*** Source records Section Begins ***

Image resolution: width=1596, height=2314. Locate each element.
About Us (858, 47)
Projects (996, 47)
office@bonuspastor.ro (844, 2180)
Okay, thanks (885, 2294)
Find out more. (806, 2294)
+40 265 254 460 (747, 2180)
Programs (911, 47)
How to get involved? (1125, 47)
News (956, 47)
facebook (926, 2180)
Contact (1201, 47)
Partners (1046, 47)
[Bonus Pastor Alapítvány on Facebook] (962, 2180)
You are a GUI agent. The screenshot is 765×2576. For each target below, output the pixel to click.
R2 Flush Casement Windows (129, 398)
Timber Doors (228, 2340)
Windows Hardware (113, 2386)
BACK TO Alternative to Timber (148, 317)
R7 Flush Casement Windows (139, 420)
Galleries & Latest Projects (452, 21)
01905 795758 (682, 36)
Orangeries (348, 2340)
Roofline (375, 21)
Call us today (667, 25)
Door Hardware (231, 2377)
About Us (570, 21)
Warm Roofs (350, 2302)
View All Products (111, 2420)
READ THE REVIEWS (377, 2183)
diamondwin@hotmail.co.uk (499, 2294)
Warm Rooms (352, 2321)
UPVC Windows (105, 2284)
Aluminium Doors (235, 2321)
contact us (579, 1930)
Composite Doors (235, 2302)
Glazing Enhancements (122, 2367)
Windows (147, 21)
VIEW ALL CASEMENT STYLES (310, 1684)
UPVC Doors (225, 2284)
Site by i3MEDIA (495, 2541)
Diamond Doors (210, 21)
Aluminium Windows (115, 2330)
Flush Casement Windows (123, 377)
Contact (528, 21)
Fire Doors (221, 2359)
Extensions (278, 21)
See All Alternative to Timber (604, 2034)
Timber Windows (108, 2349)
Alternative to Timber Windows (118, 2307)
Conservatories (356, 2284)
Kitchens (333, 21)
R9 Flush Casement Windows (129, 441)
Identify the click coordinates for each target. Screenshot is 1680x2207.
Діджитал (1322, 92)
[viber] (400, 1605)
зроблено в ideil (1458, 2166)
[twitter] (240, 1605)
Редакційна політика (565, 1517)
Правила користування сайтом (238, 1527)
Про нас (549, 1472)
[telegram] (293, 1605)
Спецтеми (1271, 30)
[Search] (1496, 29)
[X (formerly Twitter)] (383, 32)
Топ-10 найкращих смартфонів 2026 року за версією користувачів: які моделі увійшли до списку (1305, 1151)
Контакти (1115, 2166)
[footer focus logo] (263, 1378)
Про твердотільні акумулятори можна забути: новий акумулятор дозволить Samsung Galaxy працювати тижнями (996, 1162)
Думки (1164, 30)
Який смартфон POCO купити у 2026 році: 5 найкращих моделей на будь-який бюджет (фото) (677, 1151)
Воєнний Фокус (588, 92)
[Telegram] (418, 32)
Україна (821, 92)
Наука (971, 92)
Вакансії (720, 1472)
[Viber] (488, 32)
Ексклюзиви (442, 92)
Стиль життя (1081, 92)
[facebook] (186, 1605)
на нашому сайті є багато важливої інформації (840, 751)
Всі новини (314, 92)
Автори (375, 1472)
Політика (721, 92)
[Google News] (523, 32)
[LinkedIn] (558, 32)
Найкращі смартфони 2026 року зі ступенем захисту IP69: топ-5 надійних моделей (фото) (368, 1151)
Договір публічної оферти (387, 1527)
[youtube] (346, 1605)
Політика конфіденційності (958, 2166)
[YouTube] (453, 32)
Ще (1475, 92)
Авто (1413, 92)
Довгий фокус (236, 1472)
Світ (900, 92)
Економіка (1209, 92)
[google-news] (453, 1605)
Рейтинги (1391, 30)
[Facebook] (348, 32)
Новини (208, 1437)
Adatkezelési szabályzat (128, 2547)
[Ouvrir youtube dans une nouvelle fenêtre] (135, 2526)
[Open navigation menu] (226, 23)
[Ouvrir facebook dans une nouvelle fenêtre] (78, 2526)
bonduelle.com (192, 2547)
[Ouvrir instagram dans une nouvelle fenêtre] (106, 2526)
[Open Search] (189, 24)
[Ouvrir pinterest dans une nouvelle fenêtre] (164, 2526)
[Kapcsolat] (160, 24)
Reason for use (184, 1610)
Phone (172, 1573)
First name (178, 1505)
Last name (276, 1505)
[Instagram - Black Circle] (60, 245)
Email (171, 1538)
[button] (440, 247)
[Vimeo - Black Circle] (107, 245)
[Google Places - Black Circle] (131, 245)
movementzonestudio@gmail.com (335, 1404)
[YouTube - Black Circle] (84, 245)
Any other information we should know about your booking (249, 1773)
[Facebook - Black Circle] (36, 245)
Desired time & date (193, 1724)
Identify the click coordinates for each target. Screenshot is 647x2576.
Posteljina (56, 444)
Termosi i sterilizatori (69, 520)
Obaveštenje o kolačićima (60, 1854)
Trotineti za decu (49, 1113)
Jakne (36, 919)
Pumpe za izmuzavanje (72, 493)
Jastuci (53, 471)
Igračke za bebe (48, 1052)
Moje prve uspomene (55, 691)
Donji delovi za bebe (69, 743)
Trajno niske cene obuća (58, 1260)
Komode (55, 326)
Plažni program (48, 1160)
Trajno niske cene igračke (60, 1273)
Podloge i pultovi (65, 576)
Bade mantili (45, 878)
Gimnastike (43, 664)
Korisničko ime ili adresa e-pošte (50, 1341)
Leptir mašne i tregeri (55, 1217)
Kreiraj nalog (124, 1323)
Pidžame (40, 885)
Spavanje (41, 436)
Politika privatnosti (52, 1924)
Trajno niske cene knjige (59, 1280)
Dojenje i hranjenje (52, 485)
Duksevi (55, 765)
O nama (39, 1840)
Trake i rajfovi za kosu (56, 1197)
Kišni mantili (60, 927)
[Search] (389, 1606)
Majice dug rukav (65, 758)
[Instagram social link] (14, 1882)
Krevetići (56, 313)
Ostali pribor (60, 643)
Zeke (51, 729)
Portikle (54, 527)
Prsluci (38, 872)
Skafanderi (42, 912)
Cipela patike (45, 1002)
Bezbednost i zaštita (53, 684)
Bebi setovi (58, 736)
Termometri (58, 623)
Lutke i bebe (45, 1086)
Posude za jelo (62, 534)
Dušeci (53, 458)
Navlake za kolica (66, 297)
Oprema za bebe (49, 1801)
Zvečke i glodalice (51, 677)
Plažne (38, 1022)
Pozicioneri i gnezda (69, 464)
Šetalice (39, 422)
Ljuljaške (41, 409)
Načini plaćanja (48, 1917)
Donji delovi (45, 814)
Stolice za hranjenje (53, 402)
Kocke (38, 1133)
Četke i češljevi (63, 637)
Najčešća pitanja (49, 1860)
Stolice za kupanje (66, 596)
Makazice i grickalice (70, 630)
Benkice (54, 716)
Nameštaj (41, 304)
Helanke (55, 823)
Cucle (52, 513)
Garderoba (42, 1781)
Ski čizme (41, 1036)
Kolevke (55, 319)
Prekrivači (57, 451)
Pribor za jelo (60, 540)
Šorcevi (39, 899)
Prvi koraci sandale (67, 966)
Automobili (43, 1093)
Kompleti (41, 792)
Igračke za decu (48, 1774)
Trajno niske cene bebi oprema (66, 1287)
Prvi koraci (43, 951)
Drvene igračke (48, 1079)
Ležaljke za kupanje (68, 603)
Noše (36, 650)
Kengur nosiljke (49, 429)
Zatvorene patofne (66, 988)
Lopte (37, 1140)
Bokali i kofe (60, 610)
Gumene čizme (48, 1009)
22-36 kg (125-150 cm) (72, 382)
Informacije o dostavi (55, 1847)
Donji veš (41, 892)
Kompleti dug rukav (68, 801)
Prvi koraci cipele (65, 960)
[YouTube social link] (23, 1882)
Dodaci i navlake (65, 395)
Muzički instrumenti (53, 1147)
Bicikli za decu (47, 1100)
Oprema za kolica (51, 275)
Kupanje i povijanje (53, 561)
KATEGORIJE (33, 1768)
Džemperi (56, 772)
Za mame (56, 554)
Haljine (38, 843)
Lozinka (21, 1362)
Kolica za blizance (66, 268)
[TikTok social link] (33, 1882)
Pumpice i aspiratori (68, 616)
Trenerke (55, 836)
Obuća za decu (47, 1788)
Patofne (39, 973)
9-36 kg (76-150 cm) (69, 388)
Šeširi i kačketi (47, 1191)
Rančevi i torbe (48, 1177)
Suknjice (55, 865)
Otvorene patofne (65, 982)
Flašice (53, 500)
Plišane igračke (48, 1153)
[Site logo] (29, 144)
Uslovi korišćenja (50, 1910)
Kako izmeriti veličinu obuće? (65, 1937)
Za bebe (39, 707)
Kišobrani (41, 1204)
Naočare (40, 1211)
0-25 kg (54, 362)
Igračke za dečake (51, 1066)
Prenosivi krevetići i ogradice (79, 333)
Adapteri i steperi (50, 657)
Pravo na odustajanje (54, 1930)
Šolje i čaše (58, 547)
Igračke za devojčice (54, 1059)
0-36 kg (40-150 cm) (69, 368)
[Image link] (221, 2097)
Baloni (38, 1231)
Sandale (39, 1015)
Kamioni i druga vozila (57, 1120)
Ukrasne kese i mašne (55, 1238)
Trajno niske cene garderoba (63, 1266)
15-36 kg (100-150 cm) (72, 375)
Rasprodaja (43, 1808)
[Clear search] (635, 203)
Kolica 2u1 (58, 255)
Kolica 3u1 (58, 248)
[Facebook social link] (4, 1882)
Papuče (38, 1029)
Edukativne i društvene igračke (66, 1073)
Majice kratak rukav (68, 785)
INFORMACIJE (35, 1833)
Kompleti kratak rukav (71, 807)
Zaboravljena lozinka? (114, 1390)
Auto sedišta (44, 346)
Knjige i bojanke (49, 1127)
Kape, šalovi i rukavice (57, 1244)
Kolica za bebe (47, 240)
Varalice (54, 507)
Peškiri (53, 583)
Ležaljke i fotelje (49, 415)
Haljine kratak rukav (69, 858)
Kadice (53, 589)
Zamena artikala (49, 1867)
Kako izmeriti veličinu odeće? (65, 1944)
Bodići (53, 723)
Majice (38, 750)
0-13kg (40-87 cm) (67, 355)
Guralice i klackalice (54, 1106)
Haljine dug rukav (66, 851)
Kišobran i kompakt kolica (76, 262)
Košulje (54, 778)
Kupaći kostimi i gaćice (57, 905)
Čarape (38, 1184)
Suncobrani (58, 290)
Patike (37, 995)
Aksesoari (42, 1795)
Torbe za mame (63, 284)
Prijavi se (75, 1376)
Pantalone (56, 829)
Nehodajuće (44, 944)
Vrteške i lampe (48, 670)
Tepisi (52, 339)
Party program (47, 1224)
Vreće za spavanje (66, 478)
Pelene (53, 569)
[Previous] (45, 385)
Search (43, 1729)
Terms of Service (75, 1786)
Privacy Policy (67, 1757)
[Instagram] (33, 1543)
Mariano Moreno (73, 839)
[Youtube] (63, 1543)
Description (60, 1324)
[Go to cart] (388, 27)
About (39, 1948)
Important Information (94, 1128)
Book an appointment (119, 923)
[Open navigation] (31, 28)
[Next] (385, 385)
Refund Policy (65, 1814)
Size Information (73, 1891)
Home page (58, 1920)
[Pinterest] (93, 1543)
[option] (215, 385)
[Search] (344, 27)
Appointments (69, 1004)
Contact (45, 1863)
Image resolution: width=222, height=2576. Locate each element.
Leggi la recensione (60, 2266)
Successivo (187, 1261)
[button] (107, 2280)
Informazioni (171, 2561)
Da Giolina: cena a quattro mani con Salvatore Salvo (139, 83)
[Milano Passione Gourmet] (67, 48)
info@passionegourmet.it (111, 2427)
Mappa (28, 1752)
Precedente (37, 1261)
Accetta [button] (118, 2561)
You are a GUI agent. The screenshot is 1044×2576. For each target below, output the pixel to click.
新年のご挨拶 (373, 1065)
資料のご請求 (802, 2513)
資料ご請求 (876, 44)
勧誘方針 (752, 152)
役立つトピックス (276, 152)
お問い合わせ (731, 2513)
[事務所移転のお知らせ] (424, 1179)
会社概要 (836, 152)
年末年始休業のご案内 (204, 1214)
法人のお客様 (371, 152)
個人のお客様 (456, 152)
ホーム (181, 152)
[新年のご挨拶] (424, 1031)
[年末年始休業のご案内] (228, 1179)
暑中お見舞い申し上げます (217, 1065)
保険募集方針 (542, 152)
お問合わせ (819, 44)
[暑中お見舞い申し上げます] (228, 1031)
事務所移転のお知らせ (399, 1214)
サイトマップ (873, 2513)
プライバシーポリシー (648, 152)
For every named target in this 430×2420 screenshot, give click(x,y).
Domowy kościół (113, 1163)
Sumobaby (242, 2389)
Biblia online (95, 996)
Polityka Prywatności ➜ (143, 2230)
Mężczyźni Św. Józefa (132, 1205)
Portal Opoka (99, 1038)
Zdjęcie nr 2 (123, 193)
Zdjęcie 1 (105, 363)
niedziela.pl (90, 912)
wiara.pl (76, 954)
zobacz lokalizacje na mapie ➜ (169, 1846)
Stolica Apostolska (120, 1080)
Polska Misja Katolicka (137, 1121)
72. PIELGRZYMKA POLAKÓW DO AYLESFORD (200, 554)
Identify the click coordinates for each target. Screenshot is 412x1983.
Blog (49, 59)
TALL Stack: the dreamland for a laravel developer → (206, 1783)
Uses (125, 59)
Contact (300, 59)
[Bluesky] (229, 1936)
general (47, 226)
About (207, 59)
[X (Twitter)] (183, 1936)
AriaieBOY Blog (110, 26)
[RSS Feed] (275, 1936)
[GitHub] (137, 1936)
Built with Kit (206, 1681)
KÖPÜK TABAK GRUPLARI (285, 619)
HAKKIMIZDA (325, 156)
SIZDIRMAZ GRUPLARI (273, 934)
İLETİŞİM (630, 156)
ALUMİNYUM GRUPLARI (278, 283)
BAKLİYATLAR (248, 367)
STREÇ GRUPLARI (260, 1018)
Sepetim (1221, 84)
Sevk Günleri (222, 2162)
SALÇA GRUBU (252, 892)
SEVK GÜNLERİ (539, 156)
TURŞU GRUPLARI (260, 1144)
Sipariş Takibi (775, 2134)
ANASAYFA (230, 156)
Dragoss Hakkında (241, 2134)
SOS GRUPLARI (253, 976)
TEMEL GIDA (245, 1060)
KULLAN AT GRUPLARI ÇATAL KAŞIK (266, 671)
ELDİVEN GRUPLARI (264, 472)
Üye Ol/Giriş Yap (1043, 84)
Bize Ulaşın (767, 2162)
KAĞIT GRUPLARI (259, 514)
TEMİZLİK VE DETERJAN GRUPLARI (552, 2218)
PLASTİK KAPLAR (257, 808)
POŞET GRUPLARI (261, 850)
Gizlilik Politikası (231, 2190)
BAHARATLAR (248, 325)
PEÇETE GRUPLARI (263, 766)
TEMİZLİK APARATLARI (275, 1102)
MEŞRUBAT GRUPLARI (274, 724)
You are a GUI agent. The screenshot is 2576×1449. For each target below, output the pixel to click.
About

*** Source records Section Ends ***

● Your goal
Only one stretch of the entries above is wanted: the lines from the one containing "[footer focus logo] (263, 1378)" through the one containing "Donji delovi za bebe (69, 743)". Please reproduce it exactly.

● Result of this task
[footer focus logo] (263, 1378)
Про твердотільні акумулятори можна забути: новий акумулятор дозволить Samsung Galaxy працювати тижнями (996, 1162)
Думки (1164, 30)
Який смартфон POCO купити у 2026 році: 5 найкращих моделей на будь-який бюджет (фото) (677, 1151)
Воєнний Фокус (588, 92)
[Telegram] (418, 32)
Україна (821, 92)
Наука (971, 92)
Вакансії (720, 1472)
[Viber] (488, 32)
Ексклюзиви (442, 92)
Стиль життя (1081, 92)
[facebook] (186, 1605)
на нашому сайті є багато важливої інформації (840, 751)
Всі новини (314, 92)
Автори (375, 1472)
Політика (721, 92)
[Google News] (523, 32)
[LinkedIn] (558, 32)
Найкращі смартфони 2026 року зі ступенем захисту IP69: топ-5 надійних моделей (фото) (368, 1151)
Договір публічної оферти (387, 1527)
[youtube] (346, 1605)
Політика конфіденційності (958, 2166)
[YouTube] (453, 32)
Ще (1475, 92)
Авто (1413, 92)
Довгий фокус (236, 1472)
Світ (900, 92)
Економіка (1209, 92)
[google-news] (453, 1605)
Рейтинги (1391, 30)
[Facebook] (348, 32)
Новини (208, 1437)
Adatkezelési szabályzat (128, 2547)
[Ouvrir youtube dans une nouvelle fenêtre] (135, 2526)
[Open navigation menu] (226, 23)
[Ouvrir facebook dans une nouvelle fenêtre] (78, 2526)
bonduelle.com (192, 2547)
[Ouvrir instagram dans une nouvelle fenêtre] (106, 2526)
[Open Search] (189, 24)
[Ouvrir pinterest dans une nouvelle fenêtre] (164, 2526)
[Kapcsolat] (160, 24)
Reason for use (184, 1610)
Phone (172, 1573)
First name (178, 1505)
Last name (276, 1505)
[Instagram - Black Circle] (60, 245)
Email (171, 1538)
[button] (440, 247)
[Vimeo - Black Circle] (107, 245)
[Google Places - Black Circle] (131, 245)
movementzonestudio@gmail.com (335, 1404)
[YouTube - Black Circle] (84, 245)
Any other information we should know about your booking (249, 1773)
[Facebook - Black Circle] (36, 245)
Desired time & date (193, 1724)
Identify the click coordinates for each target. Screenshot is 647x2576.
Posteljina (56, 444)
Termosi i sterilizatori (69, 520)
Obaveštenje o kolačićima (60, 1854)
Trotineti za decu (49, 1113)
Jakne (36, 919)
Pumpe za izmuzavanje (72, 493)
Jastuci (53, 471)
Igračke za bebe (48, 1052)
Moje prve uspomene (55, 691)
Donji delovi za bebe (69, 743)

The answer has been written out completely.